Do resuscitation attempts in children who die, cause injury?
- 1Emergency Department, Geelong Hospital, Australia
- 2Royal Children’s Hospital, Melbourne, Australia
- 3Department of Forensic Medicine, Monash University, Victorian Institute of Forensic Medicine, Southbank, Melbourne, Australia
- Correspondence to: Dr M Ryan, c/o Department of Emergency Medicine. Geelong Hospital, Ryrie Street, Geelong, Victoria 3220, Australia; .
- Accepted 26 March 2002
Objective: To determine the incidence, type, and pattern of injury related to resuscitation attempts in children who die.
Design: Retrospective review of ambulance, hospital, and necropsy case records.
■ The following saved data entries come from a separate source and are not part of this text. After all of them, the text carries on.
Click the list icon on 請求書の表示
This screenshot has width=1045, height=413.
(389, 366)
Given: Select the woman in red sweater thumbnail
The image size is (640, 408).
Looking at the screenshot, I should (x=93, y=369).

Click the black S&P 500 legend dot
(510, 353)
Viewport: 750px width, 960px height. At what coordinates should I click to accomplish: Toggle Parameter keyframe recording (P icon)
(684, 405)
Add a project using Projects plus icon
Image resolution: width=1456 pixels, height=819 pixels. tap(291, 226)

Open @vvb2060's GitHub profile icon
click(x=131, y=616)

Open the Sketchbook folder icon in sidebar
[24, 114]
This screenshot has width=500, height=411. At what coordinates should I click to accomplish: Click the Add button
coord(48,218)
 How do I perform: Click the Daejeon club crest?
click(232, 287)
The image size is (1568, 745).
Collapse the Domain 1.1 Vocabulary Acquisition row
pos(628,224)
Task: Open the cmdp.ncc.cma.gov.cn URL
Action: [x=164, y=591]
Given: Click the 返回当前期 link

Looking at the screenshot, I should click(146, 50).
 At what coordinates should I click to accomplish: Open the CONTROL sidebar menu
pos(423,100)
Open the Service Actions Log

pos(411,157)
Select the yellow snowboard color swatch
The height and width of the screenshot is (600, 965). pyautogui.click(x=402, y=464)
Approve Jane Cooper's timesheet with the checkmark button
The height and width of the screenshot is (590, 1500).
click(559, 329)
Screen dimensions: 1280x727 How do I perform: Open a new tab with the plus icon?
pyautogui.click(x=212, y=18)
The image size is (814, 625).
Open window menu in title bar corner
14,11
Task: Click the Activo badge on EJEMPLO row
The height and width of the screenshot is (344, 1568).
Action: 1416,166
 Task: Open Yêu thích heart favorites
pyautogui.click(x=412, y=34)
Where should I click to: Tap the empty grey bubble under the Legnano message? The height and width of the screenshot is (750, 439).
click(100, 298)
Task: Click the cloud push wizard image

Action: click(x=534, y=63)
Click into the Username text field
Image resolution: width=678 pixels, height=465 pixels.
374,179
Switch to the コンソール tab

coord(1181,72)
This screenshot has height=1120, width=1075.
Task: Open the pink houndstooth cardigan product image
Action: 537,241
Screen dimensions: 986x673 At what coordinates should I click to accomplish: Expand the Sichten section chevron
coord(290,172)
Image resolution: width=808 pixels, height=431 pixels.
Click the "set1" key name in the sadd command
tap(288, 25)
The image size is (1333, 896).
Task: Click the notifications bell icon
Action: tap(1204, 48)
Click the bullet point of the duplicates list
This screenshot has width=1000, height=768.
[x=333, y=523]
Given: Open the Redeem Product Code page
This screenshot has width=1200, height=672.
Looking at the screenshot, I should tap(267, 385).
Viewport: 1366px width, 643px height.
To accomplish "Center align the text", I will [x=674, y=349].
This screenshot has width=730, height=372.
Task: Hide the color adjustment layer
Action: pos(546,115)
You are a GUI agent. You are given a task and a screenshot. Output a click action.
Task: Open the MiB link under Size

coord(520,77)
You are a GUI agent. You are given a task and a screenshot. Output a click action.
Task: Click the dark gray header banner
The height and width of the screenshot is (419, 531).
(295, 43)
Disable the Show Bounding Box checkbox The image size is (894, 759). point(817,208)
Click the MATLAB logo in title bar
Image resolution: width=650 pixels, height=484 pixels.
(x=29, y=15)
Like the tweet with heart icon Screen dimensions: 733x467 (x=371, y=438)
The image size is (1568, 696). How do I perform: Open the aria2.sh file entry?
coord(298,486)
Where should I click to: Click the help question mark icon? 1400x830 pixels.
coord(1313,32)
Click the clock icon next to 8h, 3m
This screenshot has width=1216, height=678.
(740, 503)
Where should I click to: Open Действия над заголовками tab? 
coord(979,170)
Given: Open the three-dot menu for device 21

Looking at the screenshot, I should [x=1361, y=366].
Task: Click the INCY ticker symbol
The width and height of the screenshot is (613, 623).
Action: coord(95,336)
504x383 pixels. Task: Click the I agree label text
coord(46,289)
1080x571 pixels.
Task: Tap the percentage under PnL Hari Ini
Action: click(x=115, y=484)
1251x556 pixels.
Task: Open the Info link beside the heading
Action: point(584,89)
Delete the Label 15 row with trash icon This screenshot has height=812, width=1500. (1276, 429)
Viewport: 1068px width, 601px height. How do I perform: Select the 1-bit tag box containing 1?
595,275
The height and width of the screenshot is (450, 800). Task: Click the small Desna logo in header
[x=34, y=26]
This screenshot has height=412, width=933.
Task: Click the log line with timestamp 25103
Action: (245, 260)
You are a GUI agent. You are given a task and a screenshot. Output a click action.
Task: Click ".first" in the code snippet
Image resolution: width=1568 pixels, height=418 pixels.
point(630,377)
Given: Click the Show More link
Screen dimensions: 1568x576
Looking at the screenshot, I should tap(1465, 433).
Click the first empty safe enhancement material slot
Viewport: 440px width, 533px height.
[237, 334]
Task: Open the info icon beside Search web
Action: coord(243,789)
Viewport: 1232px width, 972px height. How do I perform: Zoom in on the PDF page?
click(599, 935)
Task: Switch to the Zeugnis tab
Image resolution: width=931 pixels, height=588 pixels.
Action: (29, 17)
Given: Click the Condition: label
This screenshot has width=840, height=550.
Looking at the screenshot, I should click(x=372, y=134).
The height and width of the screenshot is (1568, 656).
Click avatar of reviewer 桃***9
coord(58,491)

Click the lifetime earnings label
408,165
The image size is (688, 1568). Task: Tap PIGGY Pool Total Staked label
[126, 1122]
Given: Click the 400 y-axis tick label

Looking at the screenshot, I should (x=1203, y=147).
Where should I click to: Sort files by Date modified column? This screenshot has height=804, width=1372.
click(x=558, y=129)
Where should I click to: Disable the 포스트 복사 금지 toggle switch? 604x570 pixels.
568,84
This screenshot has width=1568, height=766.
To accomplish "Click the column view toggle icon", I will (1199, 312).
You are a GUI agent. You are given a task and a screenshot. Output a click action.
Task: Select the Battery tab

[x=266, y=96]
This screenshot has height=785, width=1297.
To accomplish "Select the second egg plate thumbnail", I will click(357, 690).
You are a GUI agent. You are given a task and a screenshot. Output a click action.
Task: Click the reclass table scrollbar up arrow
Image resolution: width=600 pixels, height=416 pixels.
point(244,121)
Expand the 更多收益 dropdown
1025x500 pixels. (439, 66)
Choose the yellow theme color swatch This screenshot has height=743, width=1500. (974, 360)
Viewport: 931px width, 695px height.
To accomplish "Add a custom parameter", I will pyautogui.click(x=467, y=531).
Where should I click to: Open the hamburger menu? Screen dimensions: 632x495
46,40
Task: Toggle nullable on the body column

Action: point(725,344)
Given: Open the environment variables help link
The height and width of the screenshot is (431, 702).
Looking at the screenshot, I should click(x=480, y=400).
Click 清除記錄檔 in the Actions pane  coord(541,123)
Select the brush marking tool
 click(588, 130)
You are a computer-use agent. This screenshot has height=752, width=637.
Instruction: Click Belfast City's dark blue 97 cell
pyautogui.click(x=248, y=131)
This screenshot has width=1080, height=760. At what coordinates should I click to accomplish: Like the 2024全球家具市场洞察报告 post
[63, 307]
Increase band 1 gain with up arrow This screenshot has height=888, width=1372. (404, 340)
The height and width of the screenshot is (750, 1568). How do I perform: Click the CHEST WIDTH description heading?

Method: All children who died aged 0–14 years between 1994 and 1996, and underwent a full necropsy at the Victorian Institute of Forensic Medicine (Melbourne, Australia) were identified. Children who were subject to recognised trauma before resuscitation or died because of a congenital abnormality were excluded. The records of all remaining children were reviewed. Children were grouped according to whether resuscitation was attempted or not.
Results: From a total of 346 children who died, 204 (58.6%) were identified as meeting the inclusion criteria. Resuscitation was performed in 153 (75%) children and was started before ambulance arrival in 123 (60.3%) children. Injuries were detected at necropsy in 65 (42.5%) of children who had resuscitation compared with six (11.7%) of children who had no resuscitation (p<0.0001) χ2 test. All but two of these injuries were of a minor nature consisting principally of bruises or abrasions. Two significant injuries were identified both occurring as a result of readily identifiable resuscitation procedures. The likelihood of injury increased with the length of resuscitation. In children resuscitated for less than 60 minutes the incidence of injury was 27% compared with 62% for children resuscitated for longer ( p<0.0001).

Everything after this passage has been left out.